Fine, Let's Talk About Lady Doritos
PepsiCo, fresh off of their well-received commercial featuring Peter Dinklage and Busta Rhymes vs. Morgan Freeman and Missy Elliott, announced that they will be making non-crunchy, non-messy chips for women. In smaller packaging. That fits in a purse.
Why? Oh, because ladies are very frightened of the loud noises one makes when eating chips and would like to be able to hide in the attic of their home and snack away without waking up the Babadook. Ladies also don’t enjoy licking chip flavor off of their fingers or dumping the crumbs in the bottom of the bag into their dainty pieholes. No no no. That will not do.

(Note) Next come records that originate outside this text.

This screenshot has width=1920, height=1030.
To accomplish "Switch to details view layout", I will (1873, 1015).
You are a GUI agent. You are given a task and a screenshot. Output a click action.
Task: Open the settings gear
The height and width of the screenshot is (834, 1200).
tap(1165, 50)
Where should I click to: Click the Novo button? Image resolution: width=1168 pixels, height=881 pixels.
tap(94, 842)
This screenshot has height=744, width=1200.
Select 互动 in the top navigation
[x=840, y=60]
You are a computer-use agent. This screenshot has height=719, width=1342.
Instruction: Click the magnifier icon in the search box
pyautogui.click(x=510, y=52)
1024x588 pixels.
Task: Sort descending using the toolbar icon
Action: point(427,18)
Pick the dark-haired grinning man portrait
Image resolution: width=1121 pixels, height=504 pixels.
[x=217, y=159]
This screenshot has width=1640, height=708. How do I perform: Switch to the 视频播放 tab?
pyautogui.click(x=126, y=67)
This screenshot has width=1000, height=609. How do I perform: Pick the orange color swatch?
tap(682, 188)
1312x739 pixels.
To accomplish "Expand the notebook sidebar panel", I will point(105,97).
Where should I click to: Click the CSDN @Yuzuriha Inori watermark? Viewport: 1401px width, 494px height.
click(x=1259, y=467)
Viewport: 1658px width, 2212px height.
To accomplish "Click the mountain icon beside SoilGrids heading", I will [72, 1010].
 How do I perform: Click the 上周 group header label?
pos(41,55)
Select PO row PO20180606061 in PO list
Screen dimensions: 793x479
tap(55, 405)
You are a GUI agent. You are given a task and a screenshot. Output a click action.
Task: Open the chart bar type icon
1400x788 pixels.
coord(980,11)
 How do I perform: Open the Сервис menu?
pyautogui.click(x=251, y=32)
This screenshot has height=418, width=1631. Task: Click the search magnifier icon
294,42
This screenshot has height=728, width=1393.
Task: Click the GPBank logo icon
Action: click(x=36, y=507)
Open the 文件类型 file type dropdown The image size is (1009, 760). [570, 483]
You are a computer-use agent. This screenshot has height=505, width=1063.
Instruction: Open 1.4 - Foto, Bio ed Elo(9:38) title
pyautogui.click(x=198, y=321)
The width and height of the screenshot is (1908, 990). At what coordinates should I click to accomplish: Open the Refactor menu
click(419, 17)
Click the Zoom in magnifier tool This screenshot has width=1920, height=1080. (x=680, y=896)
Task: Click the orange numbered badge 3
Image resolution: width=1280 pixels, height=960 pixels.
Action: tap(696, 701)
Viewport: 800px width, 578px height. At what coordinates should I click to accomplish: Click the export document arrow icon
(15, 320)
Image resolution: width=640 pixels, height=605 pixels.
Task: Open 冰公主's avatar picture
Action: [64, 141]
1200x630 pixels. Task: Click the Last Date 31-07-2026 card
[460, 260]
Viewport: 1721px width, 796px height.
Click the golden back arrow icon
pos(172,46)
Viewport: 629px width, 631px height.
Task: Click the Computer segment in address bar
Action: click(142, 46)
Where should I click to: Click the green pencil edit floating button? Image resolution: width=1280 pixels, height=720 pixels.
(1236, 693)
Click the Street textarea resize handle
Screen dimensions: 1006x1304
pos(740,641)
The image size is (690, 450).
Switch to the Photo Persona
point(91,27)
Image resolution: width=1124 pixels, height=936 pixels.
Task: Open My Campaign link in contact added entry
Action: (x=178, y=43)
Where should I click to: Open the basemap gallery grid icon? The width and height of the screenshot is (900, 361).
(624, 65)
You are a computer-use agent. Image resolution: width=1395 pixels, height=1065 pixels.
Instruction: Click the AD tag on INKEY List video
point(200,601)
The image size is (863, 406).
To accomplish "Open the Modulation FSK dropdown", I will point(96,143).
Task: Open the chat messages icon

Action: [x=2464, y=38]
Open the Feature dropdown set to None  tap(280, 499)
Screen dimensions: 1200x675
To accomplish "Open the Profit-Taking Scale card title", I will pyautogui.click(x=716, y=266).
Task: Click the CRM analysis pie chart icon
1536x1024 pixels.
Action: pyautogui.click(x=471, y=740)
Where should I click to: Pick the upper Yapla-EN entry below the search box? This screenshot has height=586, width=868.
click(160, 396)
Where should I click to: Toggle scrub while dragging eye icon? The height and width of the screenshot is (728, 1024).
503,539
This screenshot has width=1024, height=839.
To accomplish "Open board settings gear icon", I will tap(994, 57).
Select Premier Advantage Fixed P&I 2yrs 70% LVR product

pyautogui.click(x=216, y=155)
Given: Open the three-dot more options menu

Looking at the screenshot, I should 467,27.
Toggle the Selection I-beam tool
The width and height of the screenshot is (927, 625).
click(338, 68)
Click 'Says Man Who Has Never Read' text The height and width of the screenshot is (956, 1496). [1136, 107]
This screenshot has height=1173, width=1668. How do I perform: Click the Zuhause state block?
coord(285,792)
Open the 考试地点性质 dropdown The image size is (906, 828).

In swoops PepsiCo CEO Indra Nooyi to assure us that our delicate taste buds and sensibilities will not be ignored when they are around, I will tell you that much.
“It’s not a male and female [scenario] as much as ‘are there snacks for women that can be designed and packaged differently?’ And yes, we are looking at it, and we’re getting ready to launch a bunch of them soon.”
Package it differently and make it fit in a purse? Look for bags of Doritos the size of a folded panty liner and then get ready to snack, ladies!
No one is having any of this nonsense.
Listen, idiots in advertising. Ladies don’t need their own version of snacks, okay? We don’t need chips to not crunch, Doritos to not stain our hands, or special Dr. Pepper that talks like it found its grandad’s stash of boner pills. We are, and stay with me here, PEOPLE. So just treat us like people, you dumb dumbs.